After returning the dresser and spending 40 minutes picking out plastic bins, we headed over to the toy section of the two-floor mega Target. While the kids played with giant bouncy balls, my wife and I spread out in search of two small gifts for Lael.
We passed up on the many toys that seemed dangerous or age inappropriate. We considered several “kitchen-themed toys” as well as dolls, though we were loathe to buy Barbie dolls.
At one point, I recalled seeing a small BBQ grill for sale and thought it looked too unstable, if not dangerous. The next morning, I started working on a lengthy post decrying dangerous toys. (I will have that up soon.)
While combing the CPSC’s recall site, I noticed the grill I saw at Target had been recalled more than two weeks ago because of laceration hazards. The product was supposed to be off the market by February 2007.
I felt it necessary to go back to Target and see if it was the same model, though the CPSC didn’t list any model numbers. Besides, we needed a few more plastic storage bins.
As I walked over to the toy section, I couldn’t but help notice the hundreds of black-plastic covered video cameras on the ceiling. This gleaming new Target is in a “transitional” neighborhood.

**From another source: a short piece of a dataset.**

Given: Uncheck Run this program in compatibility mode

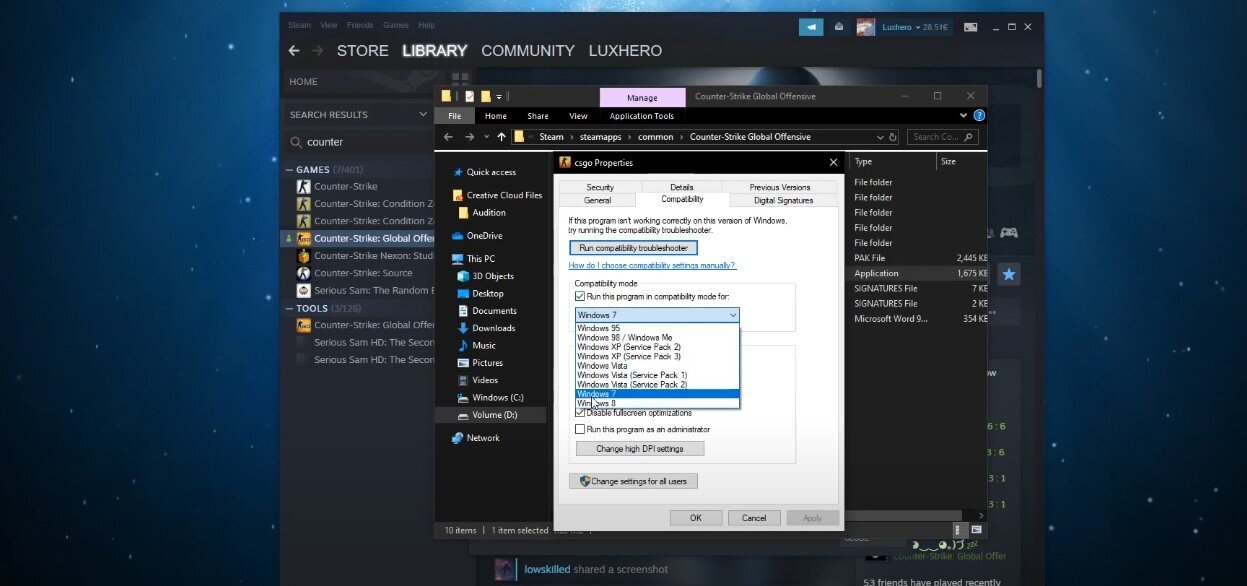Looking at the screenshot, I should [580, 297].
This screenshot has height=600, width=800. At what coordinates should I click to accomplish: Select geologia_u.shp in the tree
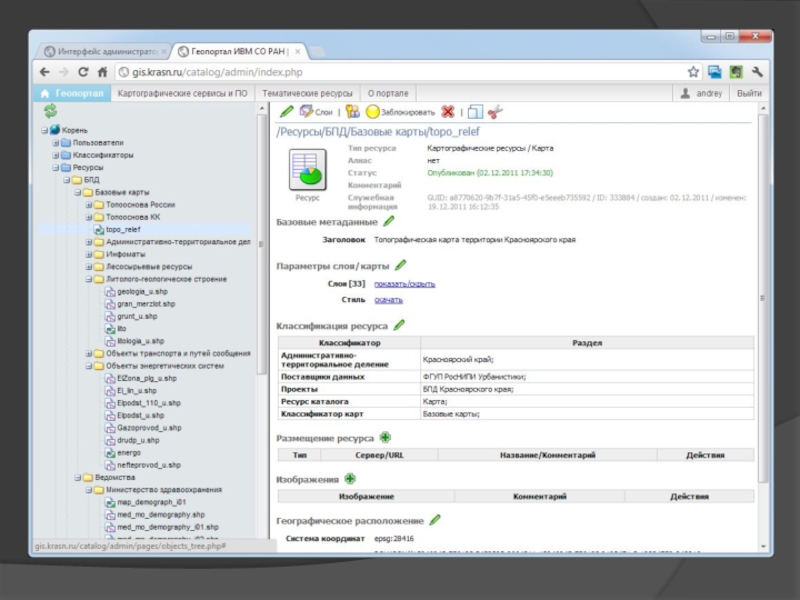[141, 291]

When I arrived, it was clear that the BBQ grill was the same model, BUT the dangerous tray had been swapped out and the price marked down. I guess Target officials preferred to not take a total loss on the toy.
Unfortunately, it is not uncommon for dangerous toys to stay on the market long after they have been recalled, report The New York Times and The Chicago Tribune. The Times’ documents how dangerous Magnetix toys, which contain powerful magnets that can rip through the intestines when swallowed, stayed on retailer’s shelves even after recalls were issued. The Tribune notes that Thomas Trains remined on the market following a recall.
As I mentioned, I recognized the BBQ while scrolling through the CPSC’s recall website. One thing that popped out at me is the number of recalls Target has faced recently.
Here are some examples:
- Target Recalls Anima Bamboo Collection Games Due to Lead Poisoning Hazard
- Target Recalls Activity Cart Toys Due to Choking Hazard
- Target Recalls Baby Rattles and Ornaments for Choking Hazard
- Target Recalls Various Toys Due to Lead and Laceration Hazards
- Target Recalls “Play Wonder” Puzzle Tables for Choking and Laceration Hazards
- Halloween Pumpkin Decoration Kits Sold at Target Stores Recalled by Paper Magic Group Due to Choking Hazard
Target is not the only retailer with problems. On Tuesday, Wal-Mart announced the recall of children’s earrings containing lead. Fortunately, only 220 units face recall.
Other recent Wal-Mart recalls include:
- Gemmy Industries Corp. Recalls Disney Plush Easter Baskets Sold at Wal-Mart Due to Choking Hazard
- Wal-Mart Recalls Minnie Mouse Cardigan Sets Due to Strangulation Hazard
- Wal-Mart Recalls Stuffed Christmas Beagles Due to Choking Hazard
- Baby Cookie Monster Toys Sold with DVD at Wal-Mart Recalled for Choking Hazard
Please note that I’m not singling out these two retailers; the problem seems widespread when you look at the CPSC lists. I’m just using the two most popular retailers since they are the most likely place we shop.
In the meantime, I just can’t help worry if the Mr. Potato Head and Dora Doodle Pro we bought for Lael will show up on the recall list somewhere down the road.
(I was having trouble uploading images. I will add when computers allow.)